Detaillierte Erfassung von Gewalt
Ein weiterer Schwerpunkt liegt auf Überfällen und Anschlägen auf Flüchtlingsunterkünfte. Dies ist bemerkenswert, da die Anfrage sehr differenziert zwischen verschiedenen Angriffszielen unterscheidet. So wird nach bestehenden Unterkünften, geplanten Einrichtungen und Angriffen auf Geflüchtete außerhalb ihrer Unterkünfte gefragt. Auch Attacken auf Hilfsorganisationen sind Gegenstand der Anfrage. Zu jedem Fall verlangten die Abgeordneten Angaben zu Datum, Anzahl der Betroffenen, Verletzte und deren Herkunftsländer.
Zusätzlich interessiert sich Die Linke für die Rolle von Ermittlungsbehörden. Sie erkundigten sich, mit welchen konkreten Fällen sich das Gemeinsame Extremismus- und Terrorismusabwehrzentrum (GETZ) befasst hat. Gleiches gilt für das Referat Rechtsextremismus beim Generalbundesanwalt. Diese gezielten Nachfragen zeigen die politische Bedeutung, die Die Linke dem Thema beimisst.

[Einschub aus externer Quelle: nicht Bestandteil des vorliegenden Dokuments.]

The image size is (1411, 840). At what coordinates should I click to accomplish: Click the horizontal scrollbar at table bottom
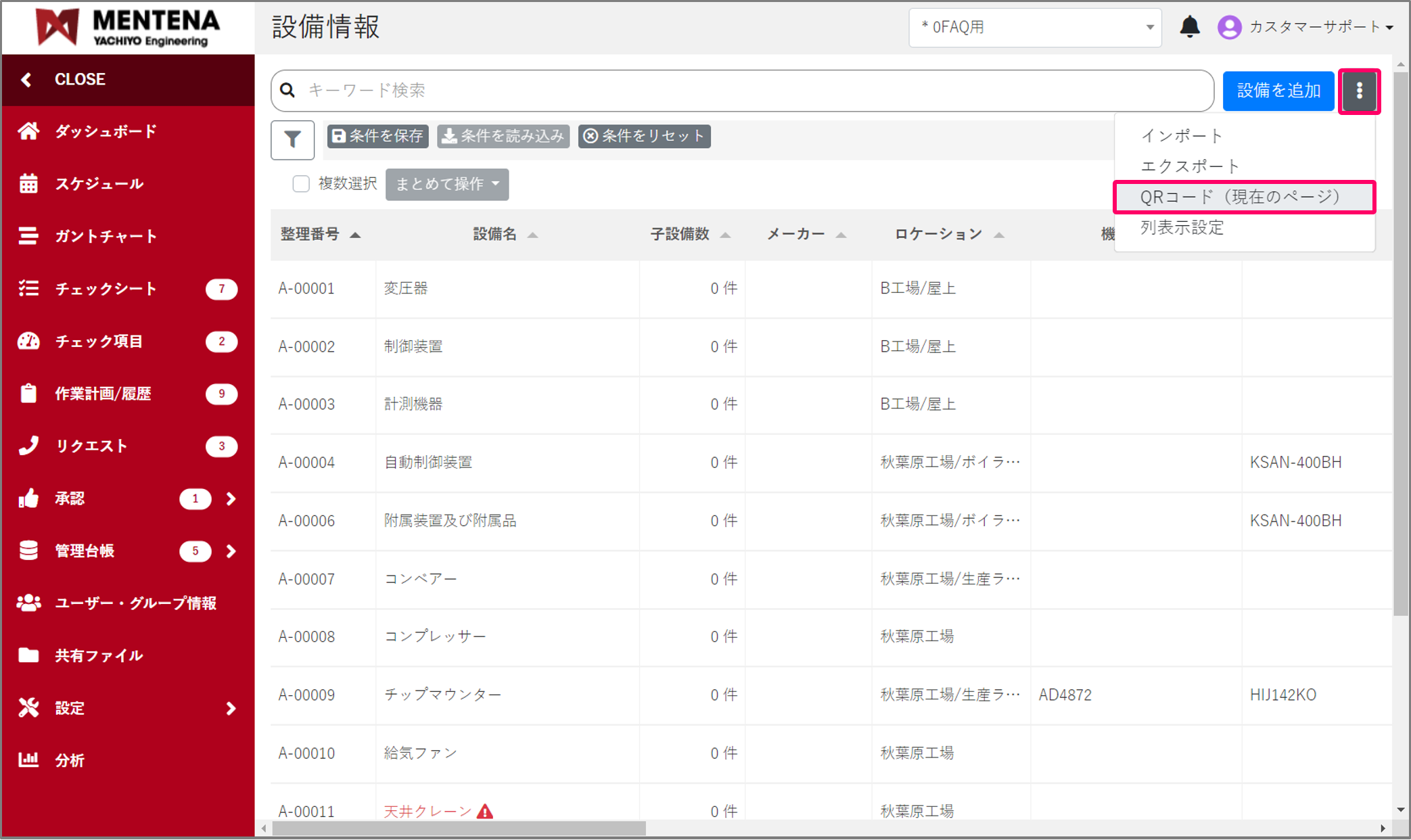click(460, 828)
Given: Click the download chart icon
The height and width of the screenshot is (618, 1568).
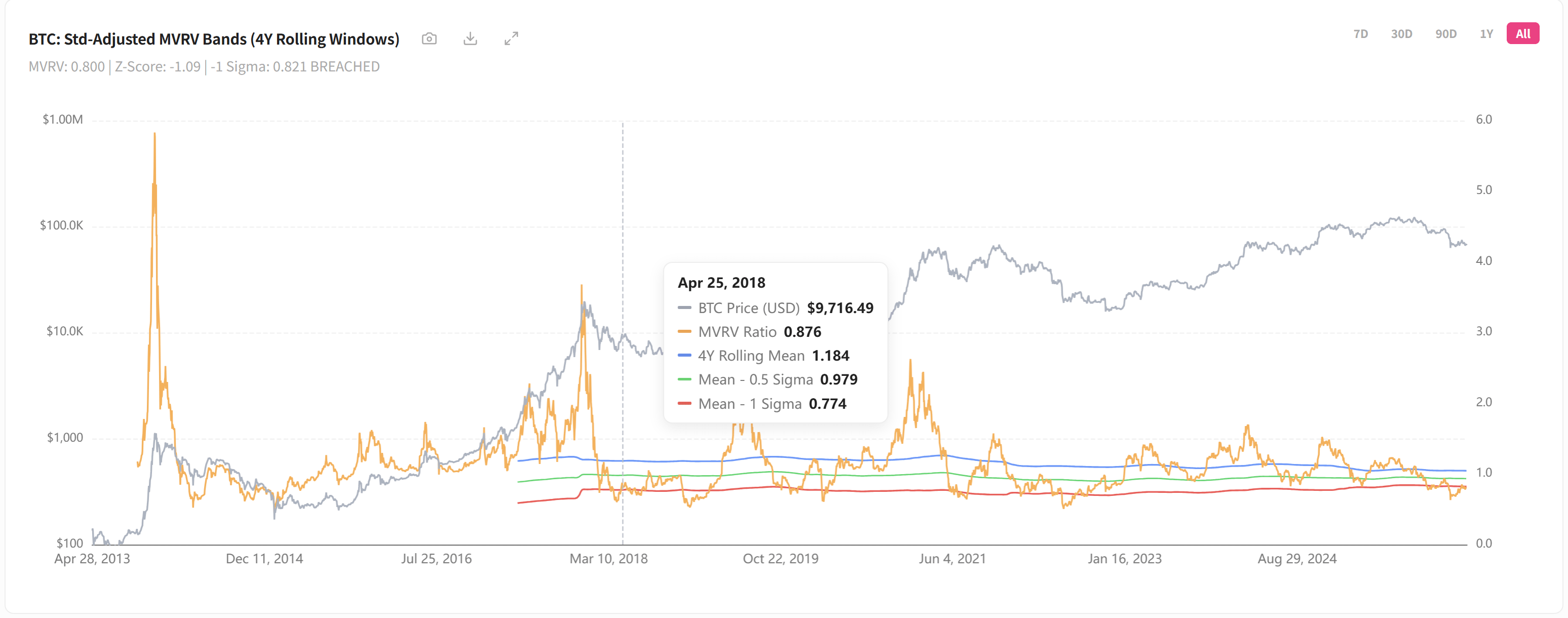Looking at the screenshot, I should tap(470, 39).
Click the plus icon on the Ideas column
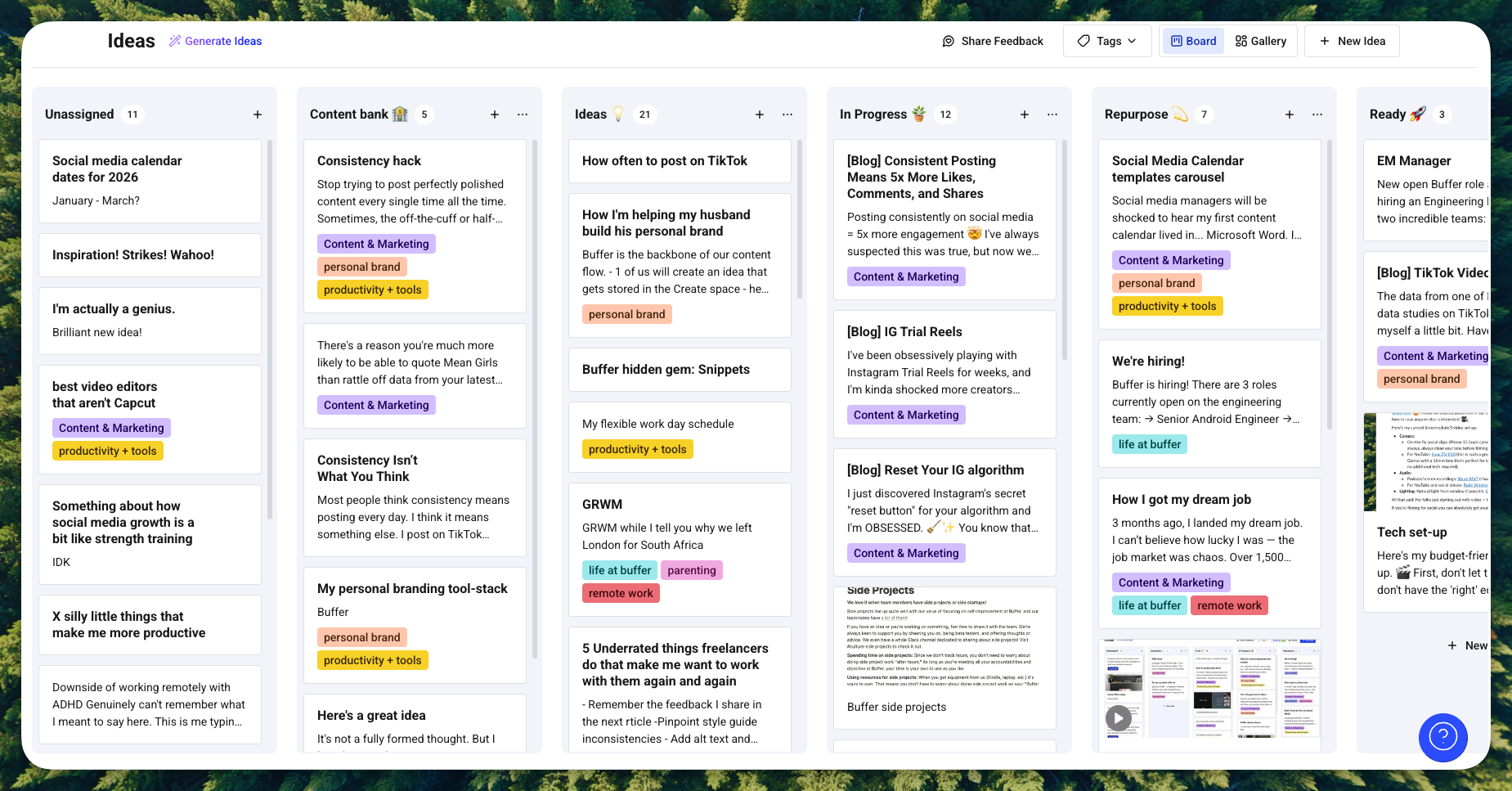The image size is (1512, 791). coord(760,115)
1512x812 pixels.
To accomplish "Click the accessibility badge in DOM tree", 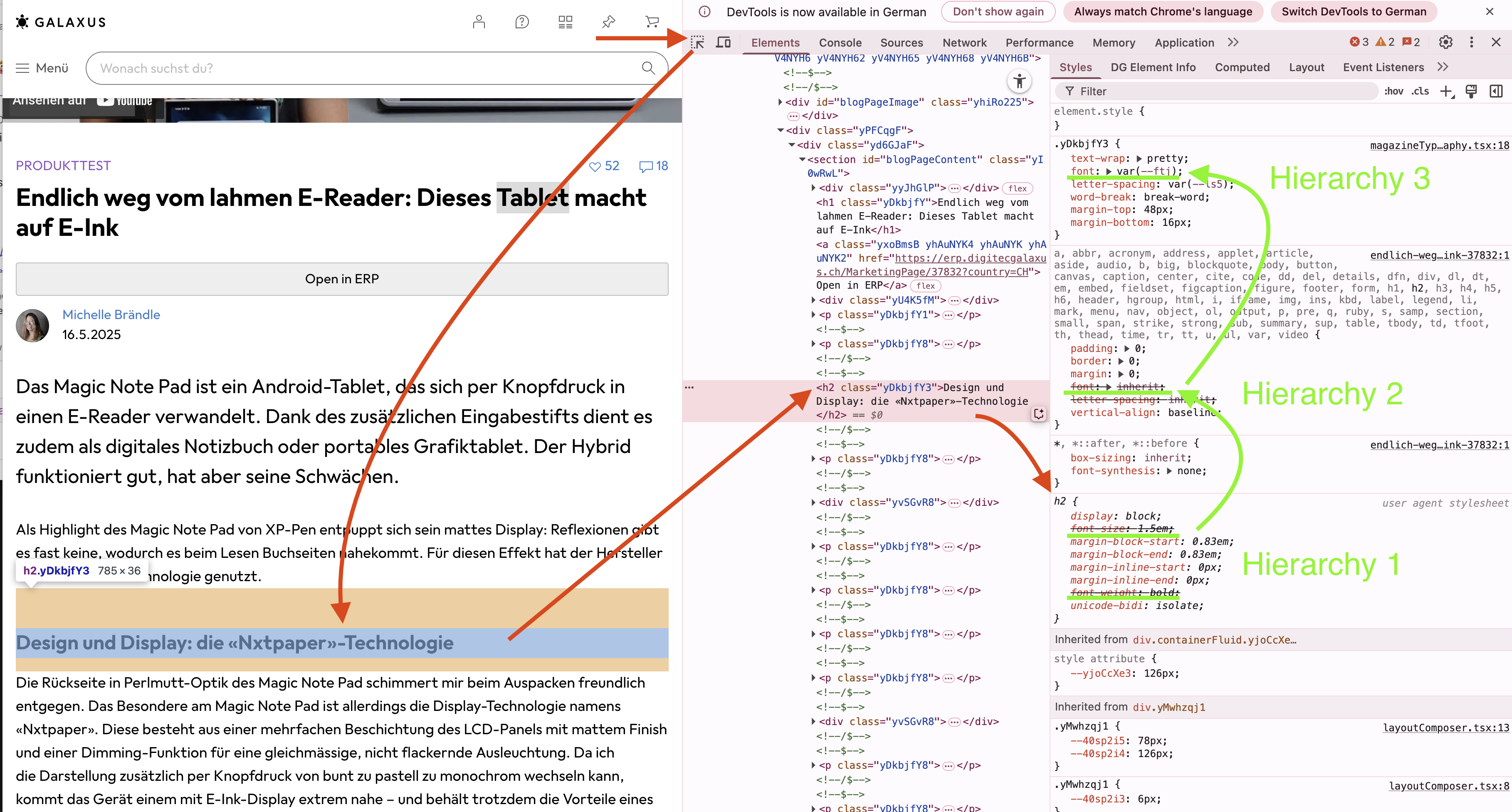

Die Anfrage erwähnt als Hintergrund die anhaltenden Diskussionen um Flüchtlingspolitik und verweist auf wissenschaftliche Studien zu rassistischen Einstellungen in der Bevölkerung. Die Bundesregierung muss nun binnen der gesetzlichen Frist antworten. Dabei geht es um die Vorlage detaillierter Daten zu einem politisch brisanten Thema.